What you should do. The expected answer is every line of the material that contains the word "computer".

Information.

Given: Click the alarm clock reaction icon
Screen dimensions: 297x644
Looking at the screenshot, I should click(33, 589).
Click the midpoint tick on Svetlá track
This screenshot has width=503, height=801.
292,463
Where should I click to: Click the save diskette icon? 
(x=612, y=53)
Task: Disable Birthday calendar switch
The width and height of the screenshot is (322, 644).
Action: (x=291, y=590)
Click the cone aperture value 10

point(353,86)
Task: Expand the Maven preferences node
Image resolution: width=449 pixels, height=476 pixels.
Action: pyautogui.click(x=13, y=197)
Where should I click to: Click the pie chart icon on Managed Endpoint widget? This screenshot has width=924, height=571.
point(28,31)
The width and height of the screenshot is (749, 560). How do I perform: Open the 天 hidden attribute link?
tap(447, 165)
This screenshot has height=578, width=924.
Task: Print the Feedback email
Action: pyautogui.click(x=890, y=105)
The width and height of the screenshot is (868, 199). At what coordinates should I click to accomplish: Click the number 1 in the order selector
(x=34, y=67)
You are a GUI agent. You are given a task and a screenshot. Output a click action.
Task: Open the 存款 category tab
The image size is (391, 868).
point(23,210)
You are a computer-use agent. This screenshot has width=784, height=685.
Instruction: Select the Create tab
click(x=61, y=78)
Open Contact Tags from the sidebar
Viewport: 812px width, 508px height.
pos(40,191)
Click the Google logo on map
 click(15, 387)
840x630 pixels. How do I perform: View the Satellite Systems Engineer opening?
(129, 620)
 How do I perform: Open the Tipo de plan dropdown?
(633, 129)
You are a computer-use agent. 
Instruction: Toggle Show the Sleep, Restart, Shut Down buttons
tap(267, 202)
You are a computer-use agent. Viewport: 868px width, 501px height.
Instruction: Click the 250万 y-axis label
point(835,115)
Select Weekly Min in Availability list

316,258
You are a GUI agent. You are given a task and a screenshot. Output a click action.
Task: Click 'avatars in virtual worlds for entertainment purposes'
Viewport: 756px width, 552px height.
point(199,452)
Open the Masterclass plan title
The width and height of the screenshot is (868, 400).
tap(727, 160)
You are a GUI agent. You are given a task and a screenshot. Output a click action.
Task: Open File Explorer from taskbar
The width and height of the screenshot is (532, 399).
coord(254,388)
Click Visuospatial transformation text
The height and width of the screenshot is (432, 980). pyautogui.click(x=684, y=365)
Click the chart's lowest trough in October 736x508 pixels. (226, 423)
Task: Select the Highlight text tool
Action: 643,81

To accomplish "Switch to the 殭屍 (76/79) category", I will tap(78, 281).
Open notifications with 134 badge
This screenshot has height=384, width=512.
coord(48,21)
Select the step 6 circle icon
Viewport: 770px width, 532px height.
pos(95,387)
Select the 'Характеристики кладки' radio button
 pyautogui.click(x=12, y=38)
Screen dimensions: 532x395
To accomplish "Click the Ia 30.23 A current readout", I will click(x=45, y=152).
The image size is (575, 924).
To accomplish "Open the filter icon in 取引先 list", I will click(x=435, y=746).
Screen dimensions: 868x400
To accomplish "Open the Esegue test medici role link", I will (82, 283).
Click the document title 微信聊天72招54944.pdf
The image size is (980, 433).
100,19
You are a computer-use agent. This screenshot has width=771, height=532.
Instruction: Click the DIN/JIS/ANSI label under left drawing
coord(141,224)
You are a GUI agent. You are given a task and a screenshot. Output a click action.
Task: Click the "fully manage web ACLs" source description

Result.
You are a computer-use agent. This screenshot has width=784, height=685.
You are a computer-use agent. 
You are a computer-use agent. Viewport: 868px width, 501px height.
You are a computer-use agent. This screenshot has width=771, height=532.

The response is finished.